The ceasefire also called for an immediate influx of humanitarian aid, including equipment to clear rubble and rehabilitate infrastructure. The United Nations and humanitarian groups say aid deliveries to Gaza's 2 million Palestinians have fallen short due to customs clearance problems and other delays. COGAT, the Israeli military body overseeing aid to Gaza, has called the UN's claims “simply a lie.”

Ceasefire holds despite accusations

Violence has sharply declined since the ceasefire paused a war in which more than 71,800 Palestinians have been killed, according to the Gaza Health Ministry. The ministry is part of the Hamas-led government and maintains detailed records seen as generally reliable by UN agencies and independent experts.

Hamas-led militants killed some 1,200 people in the initial October 2023 attack and took around 250 hostage.

Both sides say the agreement is still in effect and use the word “ceasefire” in their communications. But Israel accuses Hamas fighters of operating beyond the truce line splitting Gaza in half, threatening its troops and occasionally opening fire, while Hamas accuses Israeli forces of gunfire and strikes on residential areas far from the line.

Palestinians have called on US and Arab mediators to get Israel to stop carrying out deadly strikes, which often kill civilians. Among those killed on Wednesday were five children, including two babies. Hamas, which accuses Israel of hundreds of violations, called it a “grave circumvention of the ceasefire agreement.”

In a joint statement on Sunday, eight Arab and Muslim countries condemned Israel’s actions since the agreement took effect and urged restraint from all sides “to preserve and sustain the ceasefire.”

Israel says it is responding to daily violations committed by Hamas and acting to protect its troops. “While Hamas’ actions undermine the ceasefire, Israel remains fully committed to upholding it,” the military said in a statement on Wednesday.

“One of the scenarios the (military) has to be ready for is Hamas is using a deception tactic like they did before October 7 and rearming and preparing for an attack when it’s comfortable for them,” said Lt. Col. Nadav Shoshani, a military spokesperson.

Some signs of progress

The return of the remains of the last hostage, the limited opening of the Rafah crossing, and the naming of a Palestinian committee to govern Gaza and oversee its reconstruction showed a willingness to advance the agreement despite the violence.

Last month, US envoy Steve Witkoff, who played a key role in brokering the truce, said it was time for “transitioning from ceasefire to demilitarization, technocratic governance, and reconstruction.”

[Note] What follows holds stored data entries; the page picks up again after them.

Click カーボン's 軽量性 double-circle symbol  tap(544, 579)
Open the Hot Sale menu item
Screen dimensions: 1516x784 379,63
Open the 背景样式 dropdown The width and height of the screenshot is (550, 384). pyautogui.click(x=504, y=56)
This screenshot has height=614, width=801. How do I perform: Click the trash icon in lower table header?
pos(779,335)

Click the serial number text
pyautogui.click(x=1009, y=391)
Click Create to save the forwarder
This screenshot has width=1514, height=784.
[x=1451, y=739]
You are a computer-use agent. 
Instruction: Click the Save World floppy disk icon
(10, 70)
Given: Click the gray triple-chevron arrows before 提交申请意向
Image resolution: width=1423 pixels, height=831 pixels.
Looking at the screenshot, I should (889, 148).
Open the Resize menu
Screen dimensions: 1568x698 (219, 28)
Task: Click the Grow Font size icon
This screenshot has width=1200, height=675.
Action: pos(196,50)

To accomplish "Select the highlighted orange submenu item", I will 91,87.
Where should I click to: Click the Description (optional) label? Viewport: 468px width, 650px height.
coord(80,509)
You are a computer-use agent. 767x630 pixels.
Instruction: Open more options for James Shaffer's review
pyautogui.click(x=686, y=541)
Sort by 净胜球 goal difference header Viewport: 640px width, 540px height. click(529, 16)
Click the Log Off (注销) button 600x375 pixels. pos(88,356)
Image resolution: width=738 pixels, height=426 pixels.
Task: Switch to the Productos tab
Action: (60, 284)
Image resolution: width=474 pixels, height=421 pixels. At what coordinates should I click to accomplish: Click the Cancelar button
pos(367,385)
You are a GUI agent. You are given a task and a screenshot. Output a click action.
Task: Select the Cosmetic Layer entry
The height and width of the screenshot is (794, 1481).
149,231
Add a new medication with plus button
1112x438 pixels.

That will require Israel and Hamas to grapple with major issues on which they have been sharply divided, including whether Israel will fully withdraw from Gaza and Hamas will lay down its arms.

Though political leaders are holding onto the term “ceasefire” and have yet to withdraw from the process, there is growing despair in Gaza.

On Saturday, Atallah Abu Hadaiyed heard explosions in Gaza City during his morning prayers and ran outside to find his cousins lying on the ground as flames curled around them.

“We don’t know if we’re at war or at peace,” he said from a displacement camp, as tarpaulin strips blew off the tent behind him.